Une charge lourde pour les aidants informels qui risque de se dégrader.
Alors qu’environ 4,3 millions de personnes aident aujourd’hui une personne âgée, les aidants pourraient être beaucoup moins nombreux demain, avec la baisse du nombre d’enfants, le recul de l’âge de la maternité et du départ à la retraite. Ainsi, le nombre d’aidants potentiels (conjoints et enfants) par personne dépendante va baisser de 20% entre 2000 et 2040 passant de 2,8 à 2,3 pour les hommes, et de 10% pour les femmes (de 2,2 à 2). Et la part des personnes dépendantes qui ont au moins un enfant sans activité professionnelle va diminuer quasiment de moitié passant entre 2020 et 2040 de 8 à 5% pour les femmes et de 5 à 3% pour les hommes.
Le vieillissement de la population s’accélère.
Si 2,1 millions de personnes avaient plus de 85 ans en 2017, elles devraient être 5,4 millions en 2050. Et le nombre de personnes en perte d’autonomie devrait doubler en 2060 pour atteindre 2,6 millions (contre 1,3 million actuellement).
Enfin, le niveau de vie relatif des retraités devrait diminuer.
Le ratio entre le niveau de vie des retraités et celui de l’ensemble de la population, proche de 105% en 2015, devrait baisser dans 50 ans pour s’établir à moins de 90%.

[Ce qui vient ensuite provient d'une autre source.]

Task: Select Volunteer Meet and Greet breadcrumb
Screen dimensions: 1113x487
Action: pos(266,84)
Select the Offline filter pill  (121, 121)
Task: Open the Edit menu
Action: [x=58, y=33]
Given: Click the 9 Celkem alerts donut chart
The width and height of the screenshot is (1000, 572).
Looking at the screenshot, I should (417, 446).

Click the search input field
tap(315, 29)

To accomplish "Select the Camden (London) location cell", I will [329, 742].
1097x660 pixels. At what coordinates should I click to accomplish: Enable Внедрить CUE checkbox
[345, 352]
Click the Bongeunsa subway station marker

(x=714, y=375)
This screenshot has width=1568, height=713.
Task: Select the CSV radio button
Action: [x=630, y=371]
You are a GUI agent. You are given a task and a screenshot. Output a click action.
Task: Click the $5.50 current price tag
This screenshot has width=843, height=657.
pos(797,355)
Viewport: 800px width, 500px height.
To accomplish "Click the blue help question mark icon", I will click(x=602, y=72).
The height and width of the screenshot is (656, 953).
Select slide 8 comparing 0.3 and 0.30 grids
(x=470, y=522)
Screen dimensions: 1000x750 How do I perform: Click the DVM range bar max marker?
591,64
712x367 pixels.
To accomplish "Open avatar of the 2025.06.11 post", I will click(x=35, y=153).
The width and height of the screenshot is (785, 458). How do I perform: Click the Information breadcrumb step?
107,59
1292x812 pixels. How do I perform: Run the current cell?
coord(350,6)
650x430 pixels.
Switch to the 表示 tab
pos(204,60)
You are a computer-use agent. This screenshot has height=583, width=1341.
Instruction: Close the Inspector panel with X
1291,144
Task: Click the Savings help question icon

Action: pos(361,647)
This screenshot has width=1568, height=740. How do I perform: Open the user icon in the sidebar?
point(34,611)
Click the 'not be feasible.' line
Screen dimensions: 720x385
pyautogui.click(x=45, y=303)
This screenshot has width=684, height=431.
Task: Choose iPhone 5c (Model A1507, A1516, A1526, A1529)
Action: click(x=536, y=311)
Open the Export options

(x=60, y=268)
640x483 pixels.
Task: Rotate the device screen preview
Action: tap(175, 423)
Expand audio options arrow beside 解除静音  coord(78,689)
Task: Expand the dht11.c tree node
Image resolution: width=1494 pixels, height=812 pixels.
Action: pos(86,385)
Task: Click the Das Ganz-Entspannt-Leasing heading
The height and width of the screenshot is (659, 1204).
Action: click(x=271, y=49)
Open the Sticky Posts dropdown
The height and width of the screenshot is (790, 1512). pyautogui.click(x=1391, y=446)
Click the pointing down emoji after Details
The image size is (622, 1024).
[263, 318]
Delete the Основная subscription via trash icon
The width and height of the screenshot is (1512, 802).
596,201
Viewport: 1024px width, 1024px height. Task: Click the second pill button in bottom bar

« Les mutuelles peuvent, en complément de la solidarité nationale, proposer des solutions pour aider les Français dans la prise en charge de leur perte d’autonomie », estime Thierry Beaudet. « Nos mutuelles sont déjà extrêmement présentes sur les territoires avec leur réseau d’Ehpad et les alternatives qu’elles proposent (projet d’Ehpad hors les murs, accueil de jour, habitat inclusif…). Afin d’aller plus loin et répondre aux attentes qui s’expriment, la Mutualité Française fera des propositions d’ici la fin de l’année au sujet tant du financement, que de la prévention ou de l’offre de services et d’accompagnement. »
Focus
Les restes à charge, après remboursement de l’assurance maladie, sont élevés pour les personnes hospitalisées ou en ALD (population parmi laquelle les personnes âgées sont surreprésentées) :
– 3,3 millions de personnes (soit 5% de la population) ont aujourd’hui un reste à charge après remboursement de l’assurance maladie supérieur à un mois de revenu moyen disponible (1.700 euros). Pour ces personnes, le reste à charge moyen, avant remboursement par les complémentaires santé, atteint 2.900 euros, un niveau 6 fois plus élevé que celui de l’ensemble de la population.
– Après la réforme du 100% Santé, 60% de ces personnes verront leur reste à charge après remboursement de l’assurance maladie, passer sous les 1 700 euros. 1,3 million de personnes continueront à subir un reste à charge élevé. Parmi elles, il y a essentiellement des personnes hospitalisées ou en ALD (population parmi laquelle les personnes âgées sont surreprésentées).